Panetta entra a piedi giunti nel dibattito sulla manovra 2025, vincolata dal debito e con scuola, università, pensioni e sanità al centro del confronto sulle risorse fra i partiti di maggioranza del governo Meloni. Panetta, lasciato lo scorso novembre il ruolo di consigliere esecutivo della Bce per guidare ora la Banca d’Italia, intervenendo al Meeting di Rimini non si tira indietro e fa un discorso dedicato per la gran parte all’integrazione europea, alla difesa della “società aperta” e globale in un’epoca di nazionalismi che rialzano la testa: con l’euro «non abbiamo perso sovranità, l’abbiamo guadagnata».

L’Ue «si trova ora di fronte a sfide sia interne sia esterne» di fronte alle quali i governi europei – evidentemente anche quello italiano – hanno il compito «di non disperdere lo slancio verso l’integrazione dell’Ue e di proseguire lungo il percorso comune». Un discorso a tutto campo che nella sua “parte europea”, definendo «semplicemente un’illusione» che l’area euro possa funzionare efficacemente senza una capacità fiscale comune, «senza la quale l’attuale governance europea – caratterizzata da una politica monetaria unica e da politiche di bilancio frammentate a livello nazionalerimane squilibrata».

I governi dovrebbero già ora avviare «una riflessione sui prossimi passi» una volta che il programma Ngeu arriverà a scadenza nel 2026, anche per evitare fenomeni intraeuropei di indebita concorrenza fiscale da parte di piccoli paesi che applicano una fiscalità di vantaggio alle holding multinazionali.

Un richiamo all’Ue anche a «non limitarsi a essere un semplice utilizzatore» di tecnologie avanzate come intelligenza artificiale, robotica, biotecnologie, ma con gli investimenti «deve ambire a un ruolo attivo nella sua produzione».

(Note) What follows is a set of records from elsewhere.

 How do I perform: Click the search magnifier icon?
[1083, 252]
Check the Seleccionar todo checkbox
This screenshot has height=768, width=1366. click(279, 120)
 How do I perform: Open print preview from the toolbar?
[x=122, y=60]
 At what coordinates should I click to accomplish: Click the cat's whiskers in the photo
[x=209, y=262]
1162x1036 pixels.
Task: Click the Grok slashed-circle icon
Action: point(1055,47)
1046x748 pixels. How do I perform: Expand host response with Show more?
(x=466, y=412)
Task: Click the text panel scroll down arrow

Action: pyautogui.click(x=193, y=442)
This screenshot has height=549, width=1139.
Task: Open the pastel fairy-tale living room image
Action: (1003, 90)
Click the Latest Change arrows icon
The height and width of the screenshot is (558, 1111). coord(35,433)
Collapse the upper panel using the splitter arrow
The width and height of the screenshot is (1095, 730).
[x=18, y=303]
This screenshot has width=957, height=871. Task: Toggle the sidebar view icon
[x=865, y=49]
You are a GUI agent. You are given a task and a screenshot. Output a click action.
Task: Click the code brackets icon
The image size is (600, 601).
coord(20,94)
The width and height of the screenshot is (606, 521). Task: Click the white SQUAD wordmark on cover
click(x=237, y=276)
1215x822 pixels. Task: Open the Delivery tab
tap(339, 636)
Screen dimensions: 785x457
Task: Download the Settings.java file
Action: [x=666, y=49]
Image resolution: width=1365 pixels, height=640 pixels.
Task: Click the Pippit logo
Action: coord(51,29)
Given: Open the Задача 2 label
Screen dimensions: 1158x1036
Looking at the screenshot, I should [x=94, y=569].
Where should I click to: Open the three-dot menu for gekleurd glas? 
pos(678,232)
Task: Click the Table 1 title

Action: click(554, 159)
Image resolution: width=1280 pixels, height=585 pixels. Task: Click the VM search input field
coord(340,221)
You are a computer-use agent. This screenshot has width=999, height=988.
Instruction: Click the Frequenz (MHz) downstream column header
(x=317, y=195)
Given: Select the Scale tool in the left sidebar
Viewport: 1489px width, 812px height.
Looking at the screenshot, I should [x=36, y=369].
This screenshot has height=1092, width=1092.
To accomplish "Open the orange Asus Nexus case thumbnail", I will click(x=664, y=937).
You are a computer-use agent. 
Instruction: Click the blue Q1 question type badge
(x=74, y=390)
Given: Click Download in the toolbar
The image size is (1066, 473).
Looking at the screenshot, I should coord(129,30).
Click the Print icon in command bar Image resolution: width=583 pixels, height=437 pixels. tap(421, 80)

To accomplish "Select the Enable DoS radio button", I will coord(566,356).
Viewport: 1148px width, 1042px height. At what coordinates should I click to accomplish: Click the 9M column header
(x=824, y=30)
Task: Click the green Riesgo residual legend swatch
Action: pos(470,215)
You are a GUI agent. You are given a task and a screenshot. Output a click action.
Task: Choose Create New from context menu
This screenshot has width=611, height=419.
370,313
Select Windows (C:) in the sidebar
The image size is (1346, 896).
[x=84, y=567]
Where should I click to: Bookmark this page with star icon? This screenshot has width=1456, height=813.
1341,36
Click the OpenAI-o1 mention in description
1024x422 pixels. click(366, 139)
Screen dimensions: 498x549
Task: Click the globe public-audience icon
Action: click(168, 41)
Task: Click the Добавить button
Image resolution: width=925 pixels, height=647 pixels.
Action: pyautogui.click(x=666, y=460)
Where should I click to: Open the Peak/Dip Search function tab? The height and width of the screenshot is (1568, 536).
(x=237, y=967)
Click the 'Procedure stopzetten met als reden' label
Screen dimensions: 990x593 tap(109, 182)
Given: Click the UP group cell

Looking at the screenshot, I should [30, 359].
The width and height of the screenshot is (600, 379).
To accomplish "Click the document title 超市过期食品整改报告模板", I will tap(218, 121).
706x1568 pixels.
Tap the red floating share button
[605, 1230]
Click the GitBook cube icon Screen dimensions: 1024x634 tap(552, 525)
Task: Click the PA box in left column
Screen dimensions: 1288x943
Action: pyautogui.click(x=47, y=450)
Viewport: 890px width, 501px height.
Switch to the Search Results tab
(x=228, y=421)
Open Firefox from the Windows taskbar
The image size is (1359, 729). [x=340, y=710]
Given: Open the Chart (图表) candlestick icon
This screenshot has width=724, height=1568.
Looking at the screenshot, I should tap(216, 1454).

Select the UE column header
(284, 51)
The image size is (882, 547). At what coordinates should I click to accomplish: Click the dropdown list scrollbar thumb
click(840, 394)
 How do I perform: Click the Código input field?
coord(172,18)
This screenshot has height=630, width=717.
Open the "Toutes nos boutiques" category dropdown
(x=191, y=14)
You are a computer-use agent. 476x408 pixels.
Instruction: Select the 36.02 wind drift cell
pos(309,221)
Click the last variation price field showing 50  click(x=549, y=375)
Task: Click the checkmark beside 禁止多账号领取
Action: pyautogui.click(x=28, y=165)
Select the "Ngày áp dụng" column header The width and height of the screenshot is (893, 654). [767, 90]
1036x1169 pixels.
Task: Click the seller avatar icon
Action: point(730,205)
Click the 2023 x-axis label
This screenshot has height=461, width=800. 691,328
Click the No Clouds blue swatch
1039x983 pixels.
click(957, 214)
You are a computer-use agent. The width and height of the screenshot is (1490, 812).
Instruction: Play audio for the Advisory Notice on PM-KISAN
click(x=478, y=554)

Per l’Italia, «il problema cruciale rimane la riduzione del debito pubblico in rapporto al prodotto», avverte Panetta. Il debito – che il Def prevede dall’attuale 137-138% aumenti verso il 140% del Pil prima di avviare una discesaespone l’economia italiana ai movimenti erratici dei mercati finanziari. «La strada maestra passa per una gestione prudente dei conti pubblici» col «graduale conseguimento di avanzi primari adeguati». Ma anche «da un deciso incremento della produttività e della crescita», usando bene i 194 miliardi di aiuti europei del “Next Generation Eu” che, nei calcoli di Bankitalia, aggiunge nove punti di Pil.

Il debito italiano è «ovviamente sostenibile», ma ci costringe a spendere soldi «in modo subottimale». E Panetta sottolinea il confronto fra la spesa per ripagare quel debito e la spesa in scuola e università – due motori fondamentali della crescita futura – «perché è emblematico di come l’alto debito stia gravando sul futuro delle giovani generazioni, limitando le loro opportunità». Un allarme quello del banchiere centrale che si può riassumere in due dati: la spesa dell’Italia per l’istruzione nel 2022 è stata di circa 79 miliardi di euro, mentre la spesa per gli interessi passivi del debito pubblico è stata 82,9 miliardi di euro.

Riguardo al tema delle pensioni che pongono un rebus da sciogliere per la legge di bilancio, fra “Quota 103” e “Quota 41”, Panetta avverte che il calo demografico in tutta Europa «rischia di avere effetti negativi sulla tenuta dei sistemi pensionistici, sul sistema sanitario», sugli investimenti e sulla sostenibilità del debito. Occorre aumentare l’occupazione di giovani e donne, ma «anche misure che favoriscano un afflusso di lavoratori stranieri regolari costituiscono una risposta razionale sul piano economico, indipendentemente da valutazioni di altra natura».